The name Mărțișor is the diminutive of marț, the old folk name for March[4] (Martie, in modern Romanian), and thus literally means "little March". It is also the folk name for this month.

Mărțișor, marţ and mărțiguș are all names for the red and white string from which a small decoration is tied, and which is offered by people on the 1st day of March. It is also a symbol of the coming spring."

We used to exchange these red and white string decorations amongst friends, family, and most of all- teachers. Teachers would have their tops covered in Mărțișori :).

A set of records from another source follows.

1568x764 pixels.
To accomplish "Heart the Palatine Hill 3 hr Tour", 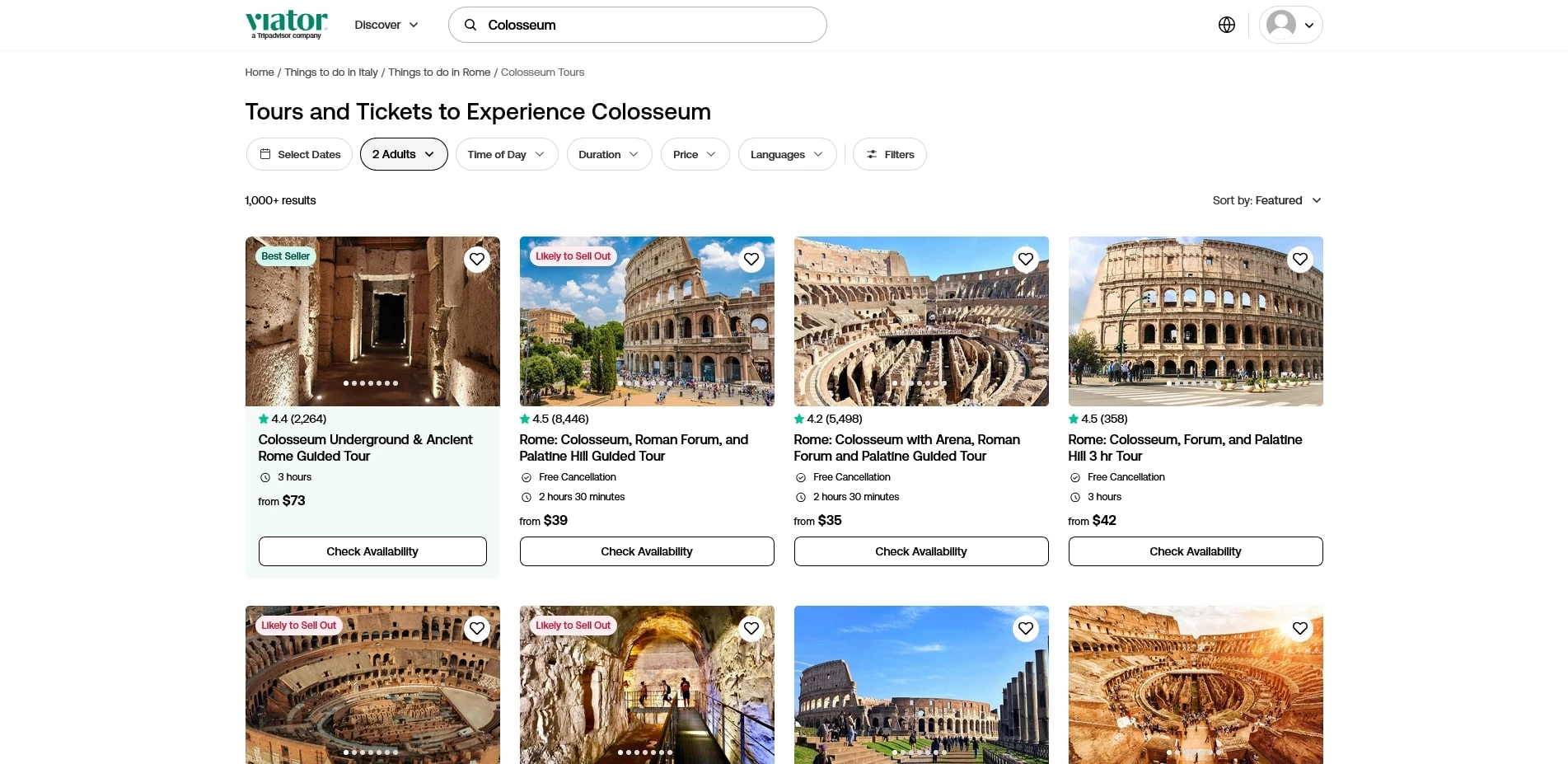I will pyautogui.click(x=1299, y=260).
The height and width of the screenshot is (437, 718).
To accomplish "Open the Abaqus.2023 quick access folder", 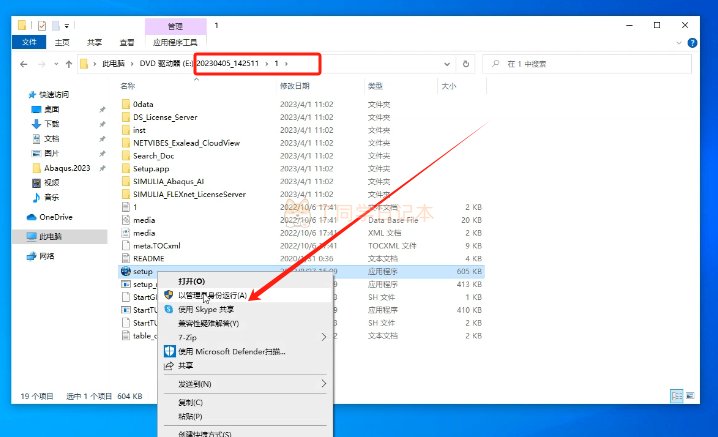I will tap(66, 168).
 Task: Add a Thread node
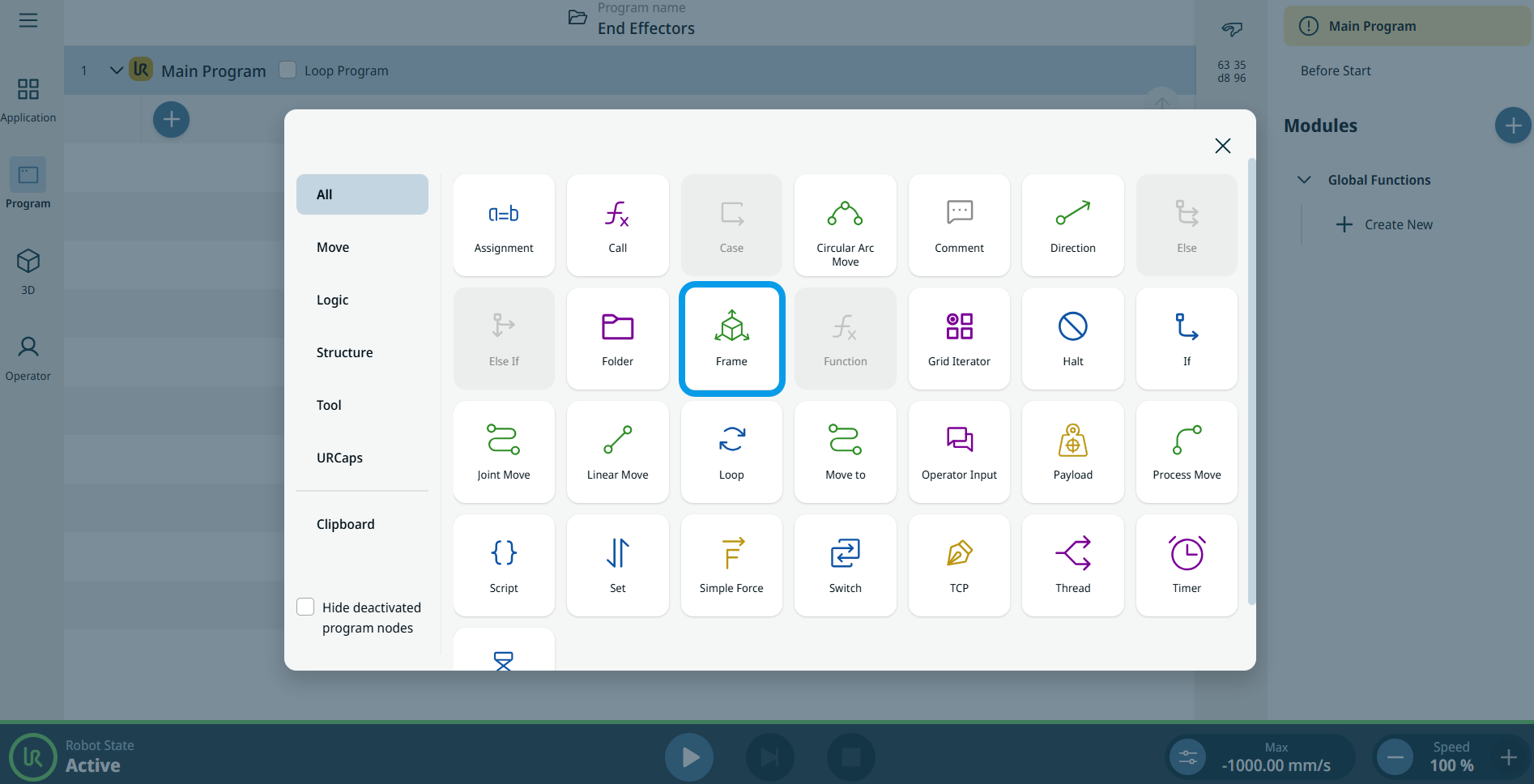pyautogui.click(x=1072, y=565)
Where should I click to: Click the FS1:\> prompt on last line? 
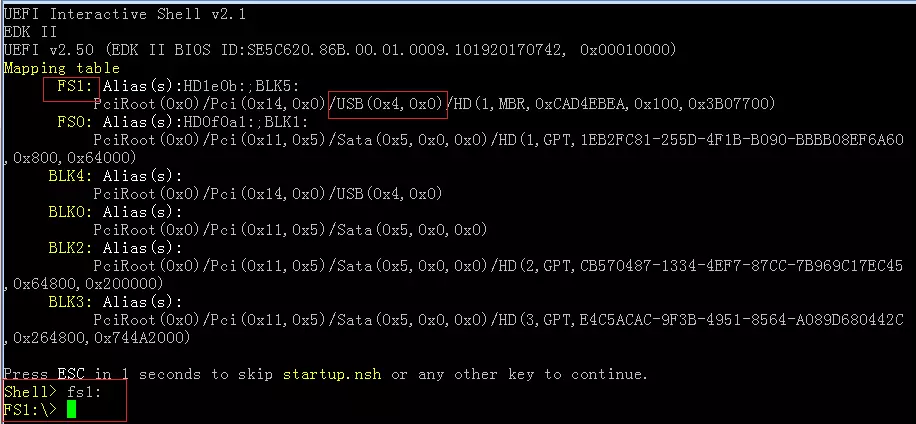pos(27,410)
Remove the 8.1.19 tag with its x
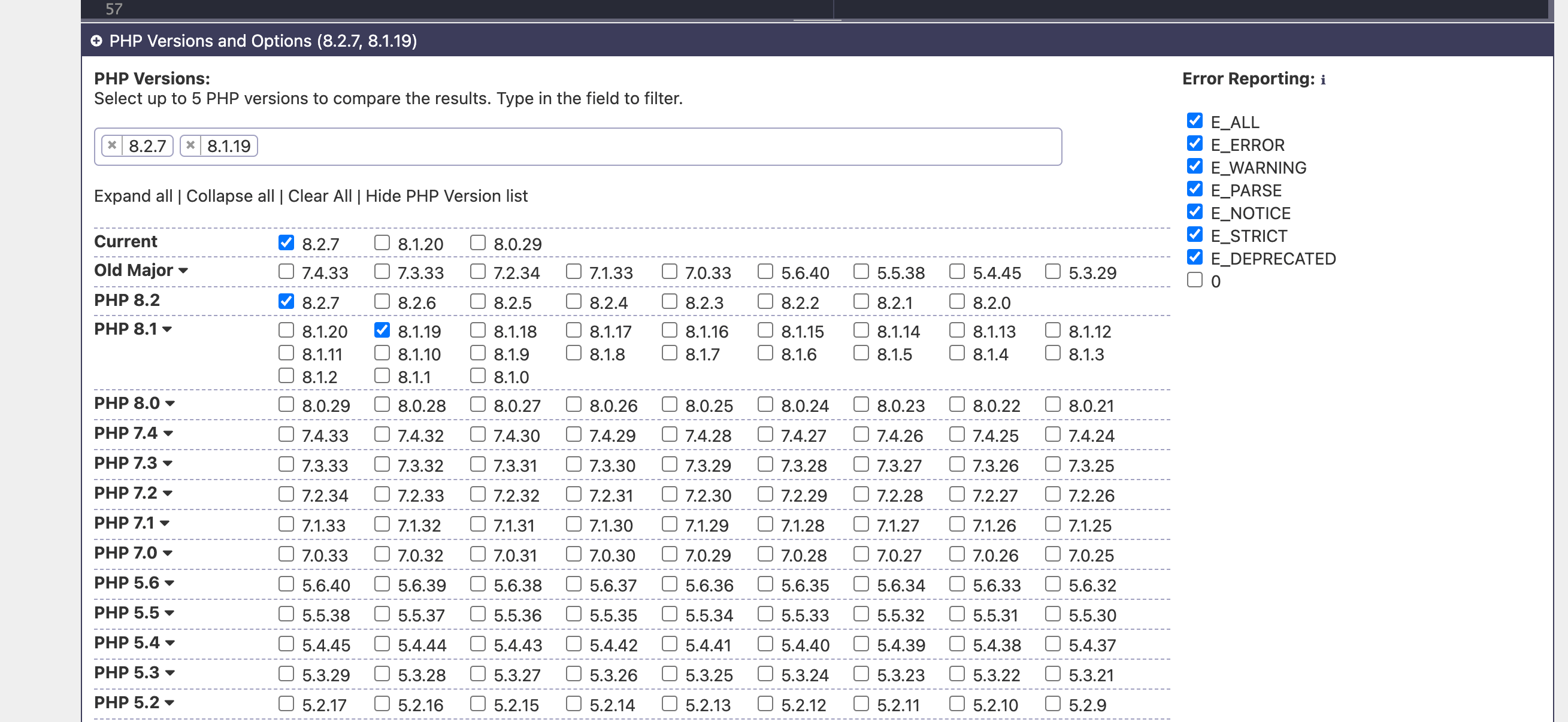Screen dimensions: 1568x722 [190, 145]
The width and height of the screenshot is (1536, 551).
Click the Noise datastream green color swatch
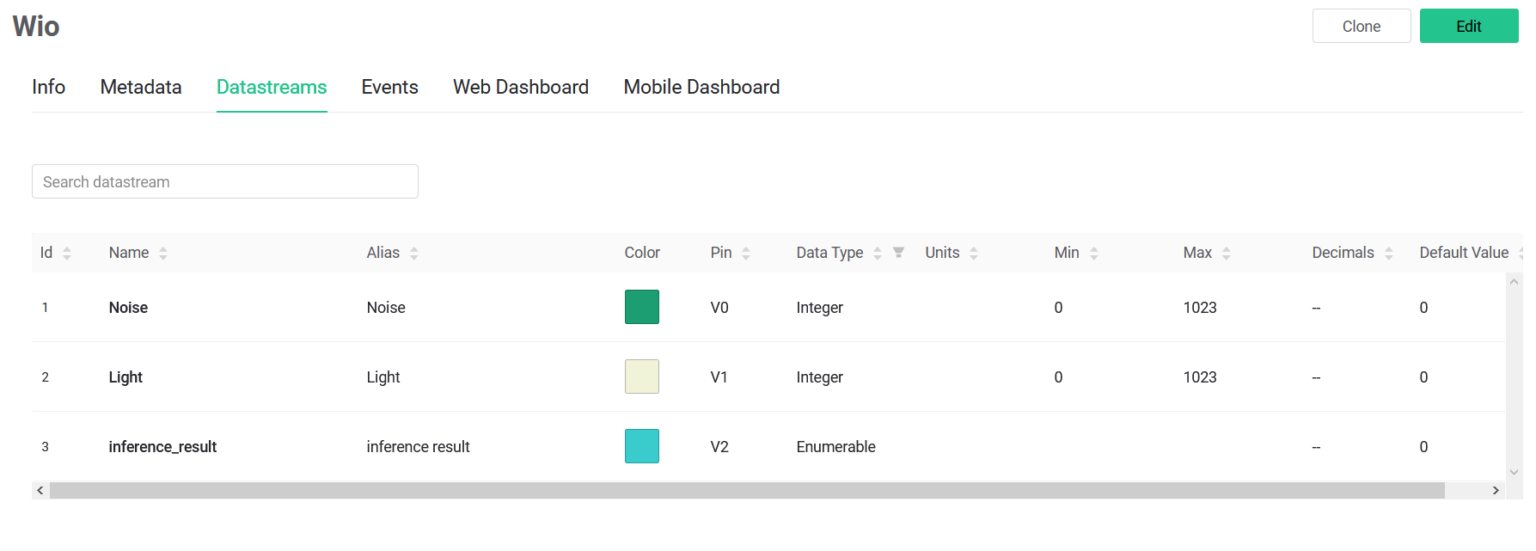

Red for Love and Passion, White for Purity and Innocence- Welcome Spring with a cake I made for my little family. White marshmallow fondant covered chocolate cake, iced and filled with white chocolate ganache cream- it was such a delight...well, it still is, as I am writing. The sugarpaste  mărțișor  is going to be framed.....i guess. That is, if I get time or my little one does not eat it. Sides of cake: stamped flowers and leaves. The writing: edible pen ink! I mean it: all edible. I am picky though of what I eat on a cake! :))))




and of course, every cake starts with a candle!